Naquele início, eram clientes ainda considerados pequenos, algumas marcas como Schin, Banco Real, Natura e Minuano. A campanha do Prêmio Talentos da Maturidade, criada para o Banco Real em 1999, foi uma das primeiras no país a falar de longevidade de forma positiva. Jovem, empreendedor e um pouco "outsider" ("Eu não era um príncipe, como Washington Olivetto", diz no livro), Lara tinha especial talento para construir relações.

"Publicidade é gente", repete, e o livro é povoado por personagens, histórias e relações que revelam o lado humano dos bastidores.

Em 2007, a venda da agência ao grupo TBWA trouxe o reconhecimento que ele buscava - e um vazio que não esperava. "Foi o momento em que eu entendi que o sucesso tem um preço", admite. No livro, ele relata a frustração de ter que se desfazer de marcas que ajudou a construir para integrar o portfólio global da rede.

"Virar para o Carlucci da Natura (Alessandro Carlucci, ex-CEO da Natura) e dizer 'não posso mais te atender' foi como terminar um casamento", lembra. "A relação não era comercial; era afetiva. Era uma troca de confiança."

Depois vieram marcas como Visa, Absolut, Nivea, Nissan, Friboi. A Lew'Lara foi pioneira em transformar um produto até então tratado como commodity - carne - em marca de valor e desejo, com uma grande campanha para Friboi (JBS) estrelada na época pelo ator Tony Ramos, e mais tarde pelo cantor Roberto Carlos.

"A Friboi foi um divisor de águas", conta Lara. "Conseguimos mostrar que o brasileiro tinha orgulho do que colocava na mesa. Foi a primeira vez que a carne ganhou identidade, voz e propósito na comunicação."

A estratégia reposicionou o segmento de carnes no país e abriu caminho para a criação de outras marcas no setor, mudando a forma como o brasileiro passou a consumir e perceber qualidade.

O livro também é um acerto de contas com o presente. Lara fala da necessidade de resgatar o sentido da comunicação em um ambiente dominado por tecnologia e performance.

"A publicidade brasileira sempre foi reconhecida por sua criatividade e emoção. Hoje, precisamos de coragem para voltar a emocionar", afirma.

Entre memórias e reflexões, o autor discute ética, propósito e legado. Para ele, o futuro das marcas passa por uma nova lógica de impacto. Impacto este que a agência que fundou já abordava, naquele começo, na comunicação de marcas como Natura e Banco Real.

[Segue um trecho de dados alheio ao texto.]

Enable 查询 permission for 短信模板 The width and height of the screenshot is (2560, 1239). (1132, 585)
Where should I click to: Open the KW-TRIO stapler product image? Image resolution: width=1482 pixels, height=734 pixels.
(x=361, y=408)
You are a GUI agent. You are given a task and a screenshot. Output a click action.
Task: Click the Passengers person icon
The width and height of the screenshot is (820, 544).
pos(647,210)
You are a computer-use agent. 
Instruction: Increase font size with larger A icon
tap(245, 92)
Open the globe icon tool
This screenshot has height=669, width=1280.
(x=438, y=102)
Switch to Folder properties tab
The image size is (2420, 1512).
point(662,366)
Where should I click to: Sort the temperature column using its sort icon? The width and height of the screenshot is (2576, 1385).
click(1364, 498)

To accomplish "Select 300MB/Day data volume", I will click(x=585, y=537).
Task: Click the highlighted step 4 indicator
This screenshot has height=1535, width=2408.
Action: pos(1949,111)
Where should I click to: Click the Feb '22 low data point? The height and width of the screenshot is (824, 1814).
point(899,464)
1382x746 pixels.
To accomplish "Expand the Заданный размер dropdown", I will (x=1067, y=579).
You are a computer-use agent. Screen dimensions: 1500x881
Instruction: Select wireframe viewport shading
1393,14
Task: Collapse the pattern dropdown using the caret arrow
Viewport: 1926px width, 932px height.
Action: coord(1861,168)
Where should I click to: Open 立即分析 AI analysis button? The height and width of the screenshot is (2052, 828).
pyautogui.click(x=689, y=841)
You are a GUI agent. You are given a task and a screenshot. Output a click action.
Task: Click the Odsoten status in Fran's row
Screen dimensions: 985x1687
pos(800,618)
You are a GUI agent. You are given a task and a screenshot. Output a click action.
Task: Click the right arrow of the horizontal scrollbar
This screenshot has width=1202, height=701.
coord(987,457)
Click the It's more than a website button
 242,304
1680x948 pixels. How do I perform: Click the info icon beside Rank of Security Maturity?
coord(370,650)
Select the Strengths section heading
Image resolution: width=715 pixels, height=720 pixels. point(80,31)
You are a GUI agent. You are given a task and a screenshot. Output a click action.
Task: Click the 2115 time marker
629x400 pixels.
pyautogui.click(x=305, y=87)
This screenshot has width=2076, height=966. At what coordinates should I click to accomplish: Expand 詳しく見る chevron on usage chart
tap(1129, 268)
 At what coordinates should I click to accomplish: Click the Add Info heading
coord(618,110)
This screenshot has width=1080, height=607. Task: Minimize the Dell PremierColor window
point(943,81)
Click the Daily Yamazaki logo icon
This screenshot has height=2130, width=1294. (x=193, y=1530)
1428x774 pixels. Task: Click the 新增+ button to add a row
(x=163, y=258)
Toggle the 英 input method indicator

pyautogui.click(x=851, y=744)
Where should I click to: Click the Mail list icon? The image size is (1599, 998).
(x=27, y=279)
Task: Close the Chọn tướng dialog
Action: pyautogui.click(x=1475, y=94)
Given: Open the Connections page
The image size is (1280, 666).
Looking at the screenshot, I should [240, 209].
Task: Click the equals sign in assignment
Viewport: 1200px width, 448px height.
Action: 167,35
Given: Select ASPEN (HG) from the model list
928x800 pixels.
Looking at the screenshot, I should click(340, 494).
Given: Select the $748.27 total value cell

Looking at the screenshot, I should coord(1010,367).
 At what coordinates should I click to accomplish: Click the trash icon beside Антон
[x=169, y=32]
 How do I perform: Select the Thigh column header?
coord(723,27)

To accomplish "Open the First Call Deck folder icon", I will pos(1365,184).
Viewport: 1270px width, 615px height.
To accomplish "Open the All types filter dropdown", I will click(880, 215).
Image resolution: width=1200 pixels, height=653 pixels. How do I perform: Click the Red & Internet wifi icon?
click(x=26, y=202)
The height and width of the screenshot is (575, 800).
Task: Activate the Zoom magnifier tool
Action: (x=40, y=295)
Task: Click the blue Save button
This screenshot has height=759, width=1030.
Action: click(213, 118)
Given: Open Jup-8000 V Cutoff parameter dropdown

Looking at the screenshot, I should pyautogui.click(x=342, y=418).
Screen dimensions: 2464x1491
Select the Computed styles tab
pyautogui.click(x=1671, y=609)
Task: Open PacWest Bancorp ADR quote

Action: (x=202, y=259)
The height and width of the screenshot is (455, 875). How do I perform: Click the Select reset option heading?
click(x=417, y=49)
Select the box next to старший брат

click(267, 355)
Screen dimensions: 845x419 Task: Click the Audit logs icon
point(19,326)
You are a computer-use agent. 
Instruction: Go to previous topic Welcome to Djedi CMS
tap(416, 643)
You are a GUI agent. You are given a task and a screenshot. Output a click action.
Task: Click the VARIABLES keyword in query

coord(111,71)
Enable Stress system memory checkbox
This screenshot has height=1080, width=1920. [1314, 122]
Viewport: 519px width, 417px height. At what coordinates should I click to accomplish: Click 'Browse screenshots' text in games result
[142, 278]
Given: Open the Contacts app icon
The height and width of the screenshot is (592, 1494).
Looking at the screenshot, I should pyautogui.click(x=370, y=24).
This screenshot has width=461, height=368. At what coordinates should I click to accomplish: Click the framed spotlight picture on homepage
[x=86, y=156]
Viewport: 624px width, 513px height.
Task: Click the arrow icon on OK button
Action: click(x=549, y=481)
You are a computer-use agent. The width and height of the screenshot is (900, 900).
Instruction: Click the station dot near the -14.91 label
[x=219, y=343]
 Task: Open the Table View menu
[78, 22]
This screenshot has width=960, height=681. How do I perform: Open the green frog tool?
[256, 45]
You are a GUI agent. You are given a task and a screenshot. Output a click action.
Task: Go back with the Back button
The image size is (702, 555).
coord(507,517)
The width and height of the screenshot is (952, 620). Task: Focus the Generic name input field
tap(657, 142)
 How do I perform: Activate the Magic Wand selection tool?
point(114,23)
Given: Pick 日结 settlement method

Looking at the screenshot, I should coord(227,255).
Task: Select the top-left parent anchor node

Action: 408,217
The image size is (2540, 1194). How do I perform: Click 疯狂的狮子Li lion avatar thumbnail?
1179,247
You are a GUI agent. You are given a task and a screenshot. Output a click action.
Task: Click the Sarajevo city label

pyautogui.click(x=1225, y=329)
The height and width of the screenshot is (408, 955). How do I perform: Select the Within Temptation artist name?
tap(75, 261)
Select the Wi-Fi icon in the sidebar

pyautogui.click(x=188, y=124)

"As empresas não podem ser apenas boas. Elas precisam fazer o bem, com método e mensuração. O lucro é importante, mas o impacto é o que vai garantir relevância."

Inquieto e ainda "workaholic", Lara divide o tempo entre as atividades no grupo TBWA, a presidência do Conselho do Cenp (Fórum de Autorregulamentação do Mercado Publicitário), a Assembleia Geral da ESPM e a sua consultoria de advocacy e comunicação, a To Be Good, que atende a três clientes.

Ao falar de propósito, ele evita o tom messiânico.

"Não é sobre ser bonzinho. É sobre fazer o bem de forma estruturada. As marcas precisam entender o impacto que geram - econômico, social e simbólico", conclui.

Escrito em apenas três meses, o livro nasceu de longas conversas entre ele e Guaracy. "Mesmo se ninguém ler, eu tô feliz", diz, com a serenidade de quem escreve não para convencer, mas para compreender.